• [DIRECTIONS] From the listing below, output only the lines starting at the line that has "Click the categraf.exe application icon" and ending at the line that has "Click the first", exactly as they appear, ends included.

__________________________________________________

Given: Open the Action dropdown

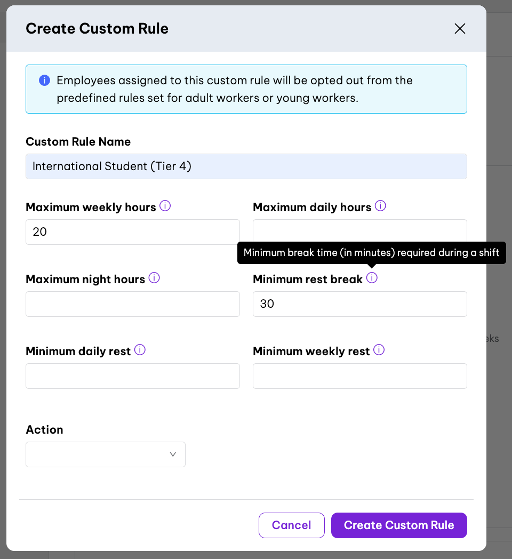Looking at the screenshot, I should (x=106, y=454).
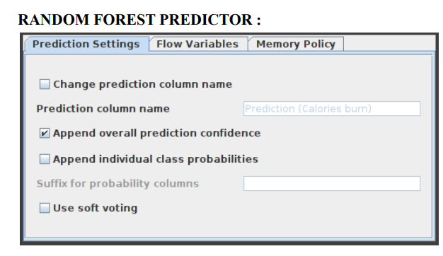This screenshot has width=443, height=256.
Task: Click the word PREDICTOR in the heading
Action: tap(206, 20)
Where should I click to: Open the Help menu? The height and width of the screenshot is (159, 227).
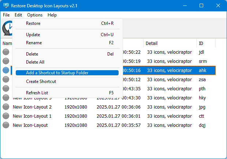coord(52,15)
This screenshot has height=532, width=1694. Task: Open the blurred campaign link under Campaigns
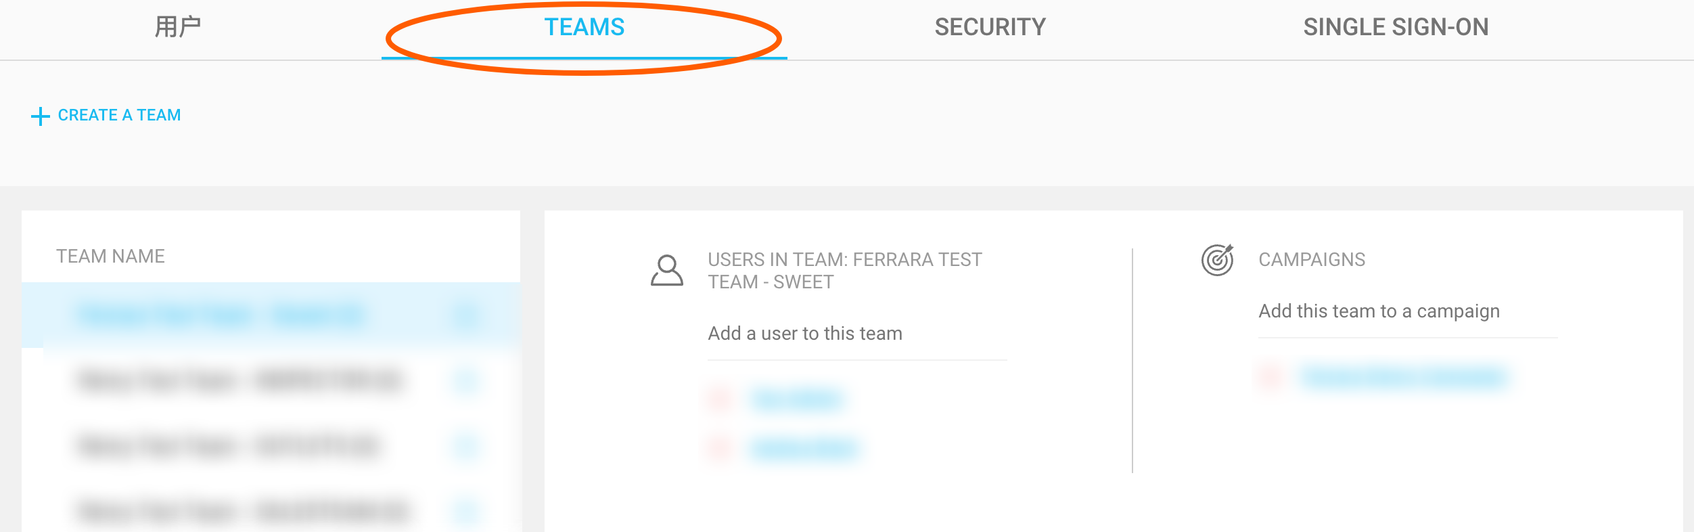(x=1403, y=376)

__________________________________________________

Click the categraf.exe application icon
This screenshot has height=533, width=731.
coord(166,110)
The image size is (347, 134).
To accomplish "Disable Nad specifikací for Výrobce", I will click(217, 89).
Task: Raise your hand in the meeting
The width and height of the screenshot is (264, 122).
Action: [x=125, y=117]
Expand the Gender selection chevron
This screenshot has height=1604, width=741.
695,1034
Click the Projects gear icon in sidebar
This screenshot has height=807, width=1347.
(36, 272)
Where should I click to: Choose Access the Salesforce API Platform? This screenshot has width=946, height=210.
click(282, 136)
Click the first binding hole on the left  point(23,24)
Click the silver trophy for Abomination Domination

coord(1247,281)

__________________________________________________

• [OUTPUT FOR THIS TASK]
Click the categraf.exe application icon
This screenshot has height=533, width=731.
coord(166,110)
The image size is (347, 134).
To accomplish "Disable Nad specifikací for Výrobce", I will click(217, 89).
Task: Raise your hand in the meeting
The width and height of the screenshot is (264, 122).
Action: [x=125, y=117]
Expand the Gender selection chevron
This screenshot has height=1604, width=741.
695,1034
Click the Projects gear icon in sidebar
This screenshot has height=807, width=1347.
(36, 272)
Where should I click to: Choose Access the Salesforce API Platform? This screenshot has width=946, height=210.
click(282, 136)
Click the first binding hole on the left  point(23,24)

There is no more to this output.